The final novel component is the integration of a Support Vector Machine (SVM) ensemble as a confidence gating mechanism. First and SVM is trained to maximally separate the novel classes, base classes, and background. Given a new image, it is rotated using the same scheme from the novel data prototype yielding 24 total images covering all angles. Finally these 24 samples are classified by the SVM and assigned a confidence corresponding to the highest percentage of class agreement (e.g. if 12 of the 24 examples are assigned to background class then it is classified as background with 50% confidence).

This ensemble approach provides several benefits: it captures non-linear decision boundaries that simple cosine similarity cannot, it reduces false positives by requiring consensus across multiple orientations of the target, and it produces calibrated confidence scores that better reflect true match probability. The SVM ensemble acts as a final filter, ensuring that only high-confidence detections propagate to the final output.

Experiment

I did not perform a formal experiment, but here is a rough description of the anecdotal test:

  • 2 prototype base classes that cover +70% of xView’s dataset (building & bus)
  • 1 background base class
  • 1 novel class for testing (excavator)
  • 5 full view satellite images with known excavators present

Results

The results were dissapointing. Despite the favorable results published in the paper, the author admits on his Github site that:

[DeVIT] tends to detect objects that do not belong to the prototypes, especially for retailed products that are not presented in the training data. For example, if you have “can”, “bottle”, and “toy” in the scene, but you only have “can” and “bottle” in the class prototypes. The ideal performance is to mark “toy” as background, but DE-ViT tends to detect “toy” as either “can” or “bottle”.

I noticed a similar trend. While the approach is promising for tapping into the power of foundation vision models for few-shot learning, it fails to provide good performance at scale for satellite imagery. I didn’t bother calculating any formal statistics, but you can see for yourself the quality of the classifications below:

Click for full size

(Click to download full resolution) The green boxes are the novel detections (excavators) and blue boxes are classified as one of the base classes.
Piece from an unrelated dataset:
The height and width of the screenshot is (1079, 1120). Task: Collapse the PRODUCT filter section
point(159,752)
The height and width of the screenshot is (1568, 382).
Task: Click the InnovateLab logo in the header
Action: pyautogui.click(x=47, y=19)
NOTE: the few-shot adaptation did not affect the region proposal network, which was taken from a Faster RCNN model trained on xView, so the bounding box proposals themselves are not part of this evaluation. If you review the contents of the green boxes, however, you will find a low classification accuracy for the excavator class.

Conclusion

This project demonstrates some potential improvements for zero-shot object detection in overhead imagery. Given the results, I cannot recommend the approach without additional changes.

Code for this project can be found at https://github.com/dlfelps/devit-xview.

CLAUDE PROTIPS

In the last few blog posts I provided examples where CLAUDE needed extra guidance. I thought I would do something different in this post.

  1. PROTIP #1: When working in complex code bases (such as a research level machine learning project), work in small measured steps.
  2. PROTIP #2: After using CLAUDE to implement a new feature (or in this case replace an existing module with something else), ask CLAUDE to write a simple script to demonstrate/test the new feature. Optional: treat this as a temporary test - you don’t have to add it to git.
  3. PROTIP #3: If there is a problem that “feels small” and I think I have a good idea how to fix it, I just give CLAUDE the error and CLAUDE will usually fix it.
  4. PROTIP #4: If there is a problem that “feels big” and I don’t understand it or know how to fix it, I ask CLAUDE to write a debugging script to log values up to the point at which the error occurs. Then I review the output. Next I ask CLAUDE to fix the problem and then run the debugging script again. If all goes well and values make sense I rerun the original code.